Kendall Myers of Collider gave the episode a 9 out of 10 rating and wrote, "With an explanation about the source of the interdimensional door and a new mystical backstory for Eagly, the episode adds some strange elements to the world, but it never slows down, making Peacemakers latest installment a highlight of Season 2." Chris Gallardo of Telltale TV gave the episode a 3.5 star rating out of 5 and wrote, "Despite it being mostly action-focused, Peacemaker Season 2 Episode 4 does a satisfying job in raising the narrative stakes while revealing new narrative details that may hold weight for Chris and his allies."

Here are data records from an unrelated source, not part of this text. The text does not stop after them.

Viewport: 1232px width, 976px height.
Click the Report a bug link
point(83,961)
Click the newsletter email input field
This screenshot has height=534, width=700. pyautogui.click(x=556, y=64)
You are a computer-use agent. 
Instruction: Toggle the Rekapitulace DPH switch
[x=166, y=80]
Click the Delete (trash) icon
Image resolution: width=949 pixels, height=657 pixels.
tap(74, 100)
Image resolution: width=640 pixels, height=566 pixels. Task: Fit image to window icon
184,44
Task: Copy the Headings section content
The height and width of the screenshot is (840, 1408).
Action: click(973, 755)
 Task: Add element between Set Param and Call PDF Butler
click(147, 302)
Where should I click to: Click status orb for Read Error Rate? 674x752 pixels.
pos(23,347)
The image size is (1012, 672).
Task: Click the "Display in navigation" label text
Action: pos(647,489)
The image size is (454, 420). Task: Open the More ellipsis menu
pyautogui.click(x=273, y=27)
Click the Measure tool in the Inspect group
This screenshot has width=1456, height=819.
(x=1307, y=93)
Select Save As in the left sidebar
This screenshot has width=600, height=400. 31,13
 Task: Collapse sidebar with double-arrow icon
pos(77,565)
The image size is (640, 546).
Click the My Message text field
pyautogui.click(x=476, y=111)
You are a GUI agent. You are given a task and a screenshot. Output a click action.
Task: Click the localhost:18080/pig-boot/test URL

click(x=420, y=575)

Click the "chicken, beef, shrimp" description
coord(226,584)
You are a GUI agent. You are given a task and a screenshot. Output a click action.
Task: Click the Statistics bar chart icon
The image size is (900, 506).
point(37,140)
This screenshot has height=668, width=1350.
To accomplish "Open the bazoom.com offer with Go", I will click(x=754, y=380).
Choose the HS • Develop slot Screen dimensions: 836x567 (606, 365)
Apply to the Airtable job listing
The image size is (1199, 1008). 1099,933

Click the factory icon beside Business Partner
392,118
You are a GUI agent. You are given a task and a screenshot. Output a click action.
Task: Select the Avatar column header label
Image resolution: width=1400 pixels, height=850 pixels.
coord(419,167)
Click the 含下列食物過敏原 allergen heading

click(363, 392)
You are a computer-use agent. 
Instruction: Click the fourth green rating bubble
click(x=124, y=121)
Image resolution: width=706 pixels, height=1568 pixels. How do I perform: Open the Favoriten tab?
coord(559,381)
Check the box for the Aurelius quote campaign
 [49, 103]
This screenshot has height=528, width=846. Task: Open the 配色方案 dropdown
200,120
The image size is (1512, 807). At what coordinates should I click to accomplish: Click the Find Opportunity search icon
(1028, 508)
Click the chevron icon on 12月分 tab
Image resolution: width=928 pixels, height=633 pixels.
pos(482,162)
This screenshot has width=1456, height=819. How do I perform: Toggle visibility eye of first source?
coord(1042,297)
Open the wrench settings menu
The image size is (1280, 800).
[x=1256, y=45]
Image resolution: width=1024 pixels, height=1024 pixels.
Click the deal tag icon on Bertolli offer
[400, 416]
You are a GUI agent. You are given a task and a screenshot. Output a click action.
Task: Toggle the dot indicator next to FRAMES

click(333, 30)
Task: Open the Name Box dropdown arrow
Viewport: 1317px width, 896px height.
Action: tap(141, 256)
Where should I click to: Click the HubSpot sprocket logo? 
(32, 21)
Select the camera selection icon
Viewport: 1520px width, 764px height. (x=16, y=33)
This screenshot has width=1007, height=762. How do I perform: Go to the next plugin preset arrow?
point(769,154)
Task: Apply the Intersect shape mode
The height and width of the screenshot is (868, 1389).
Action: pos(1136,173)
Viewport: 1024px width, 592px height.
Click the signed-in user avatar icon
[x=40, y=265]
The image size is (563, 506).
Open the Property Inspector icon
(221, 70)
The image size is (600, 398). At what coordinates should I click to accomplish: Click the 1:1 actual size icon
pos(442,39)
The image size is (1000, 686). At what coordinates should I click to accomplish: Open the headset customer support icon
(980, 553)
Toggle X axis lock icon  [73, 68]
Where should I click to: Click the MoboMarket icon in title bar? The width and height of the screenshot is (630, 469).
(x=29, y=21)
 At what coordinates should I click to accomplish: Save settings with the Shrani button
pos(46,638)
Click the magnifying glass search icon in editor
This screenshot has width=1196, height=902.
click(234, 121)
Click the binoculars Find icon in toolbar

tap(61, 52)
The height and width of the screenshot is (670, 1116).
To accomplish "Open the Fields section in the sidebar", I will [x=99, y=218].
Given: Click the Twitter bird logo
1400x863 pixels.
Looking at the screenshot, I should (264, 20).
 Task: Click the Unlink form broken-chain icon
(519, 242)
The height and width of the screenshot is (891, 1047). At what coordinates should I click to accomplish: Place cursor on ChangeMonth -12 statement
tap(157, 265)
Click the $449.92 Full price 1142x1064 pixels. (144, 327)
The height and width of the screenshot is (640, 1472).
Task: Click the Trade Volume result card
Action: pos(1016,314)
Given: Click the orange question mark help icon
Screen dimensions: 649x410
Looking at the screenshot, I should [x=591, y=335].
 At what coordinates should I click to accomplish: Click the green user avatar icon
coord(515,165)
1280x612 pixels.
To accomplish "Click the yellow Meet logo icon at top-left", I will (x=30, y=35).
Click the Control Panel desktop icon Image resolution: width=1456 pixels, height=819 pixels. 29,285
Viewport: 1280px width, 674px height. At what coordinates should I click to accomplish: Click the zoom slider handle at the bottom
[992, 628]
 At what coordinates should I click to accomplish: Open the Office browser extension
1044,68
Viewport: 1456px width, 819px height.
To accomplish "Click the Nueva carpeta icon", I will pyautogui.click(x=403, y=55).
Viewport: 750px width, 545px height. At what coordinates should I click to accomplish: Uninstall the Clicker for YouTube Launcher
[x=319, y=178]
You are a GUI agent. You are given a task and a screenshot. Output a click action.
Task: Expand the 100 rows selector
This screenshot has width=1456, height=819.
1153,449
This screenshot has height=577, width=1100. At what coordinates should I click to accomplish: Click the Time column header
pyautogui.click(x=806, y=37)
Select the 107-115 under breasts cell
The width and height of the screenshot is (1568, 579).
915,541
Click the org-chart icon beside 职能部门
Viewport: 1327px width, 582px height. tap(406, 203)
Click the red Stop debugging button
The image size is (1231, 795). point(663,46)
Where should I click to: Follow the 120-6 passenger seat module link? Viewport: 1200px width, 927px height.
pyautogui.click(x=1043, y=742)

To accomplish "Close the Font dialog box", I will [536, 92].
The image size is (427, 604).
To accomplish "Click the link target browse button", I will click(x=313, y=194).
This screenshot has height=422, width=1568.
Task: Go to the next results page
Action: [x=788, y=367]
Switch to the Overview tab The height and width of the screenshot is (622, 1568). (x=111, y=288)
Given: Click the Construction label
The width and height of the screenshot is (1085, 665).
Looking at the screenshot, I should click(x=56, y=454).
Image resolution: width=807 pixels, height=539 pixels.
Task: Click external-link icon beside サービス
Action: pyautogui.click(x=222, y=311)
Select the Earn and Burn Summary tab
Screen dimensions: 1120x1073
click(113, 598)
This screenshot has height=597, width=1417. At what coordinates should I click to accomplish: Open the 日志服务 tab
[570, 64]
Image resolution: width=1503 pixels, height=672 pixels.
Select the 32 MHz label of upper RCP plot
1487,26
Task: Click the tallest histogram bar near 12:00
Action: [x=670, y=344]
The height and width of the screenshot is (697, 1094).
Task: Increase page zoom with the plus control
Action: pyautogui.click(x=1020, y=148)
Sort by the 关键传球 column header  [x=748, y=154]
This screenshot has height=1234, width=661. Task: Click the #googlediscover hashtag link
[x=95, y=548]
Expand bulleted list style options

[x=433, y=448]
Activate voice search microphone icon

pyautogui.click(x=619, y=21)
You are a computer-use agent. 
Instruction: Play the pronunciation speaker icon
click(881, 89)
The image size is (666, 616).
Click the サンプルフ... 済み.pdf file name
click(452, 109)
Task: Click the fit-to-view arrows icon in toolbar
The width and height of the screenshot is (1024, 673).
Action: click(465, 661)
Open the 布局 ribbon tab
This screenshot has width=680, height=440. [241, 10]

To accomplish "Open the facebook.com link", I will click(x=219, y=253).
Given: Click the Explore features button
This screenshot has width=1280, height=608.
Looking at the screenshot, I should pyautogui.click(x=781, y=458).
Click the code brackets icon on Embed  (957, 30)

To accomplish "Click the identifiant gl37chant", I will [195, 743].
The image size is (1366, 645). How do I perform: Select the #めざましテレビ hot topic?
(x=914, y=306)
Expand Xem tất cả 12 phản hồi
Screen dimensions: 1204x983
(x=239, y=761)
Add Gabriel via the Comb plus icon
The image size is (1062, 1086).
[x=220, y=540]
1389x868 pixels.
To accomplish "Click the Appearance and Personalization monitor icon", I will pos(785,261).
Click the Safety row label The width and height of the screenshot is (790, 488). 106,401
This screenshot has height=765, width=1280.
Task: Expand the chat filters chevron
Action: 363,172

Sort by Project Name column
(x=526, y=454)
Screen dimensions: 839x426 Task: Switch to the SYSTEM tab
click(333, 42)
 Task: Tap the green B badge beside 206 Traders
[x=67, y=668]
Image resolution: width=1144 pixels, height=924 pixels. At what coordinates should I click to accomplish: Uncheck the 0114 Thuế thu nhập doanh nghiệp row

Felipe Rangel of Screen Rant wrote, "By the end of the hour, the show successfully managed to make me feel more for John Cena's Peacemaker. I'm invested in the emotional fallout that could come from Harcourt's decision to turn him in. While episode 4 is not the most thrilling of Peacemaker season 2, it lays the groundwork for next week's entry to pick up the pace again." Paul Dailly of TV Fanatic gave the episode a 4 star rating out of 5 and wrote, "Peacemaker has always walked a fine line between ridiculous spectacle and genuine emotional depth, and Peacemaker Season 2 Episode 4 might be the strongest example of that balancing act yet."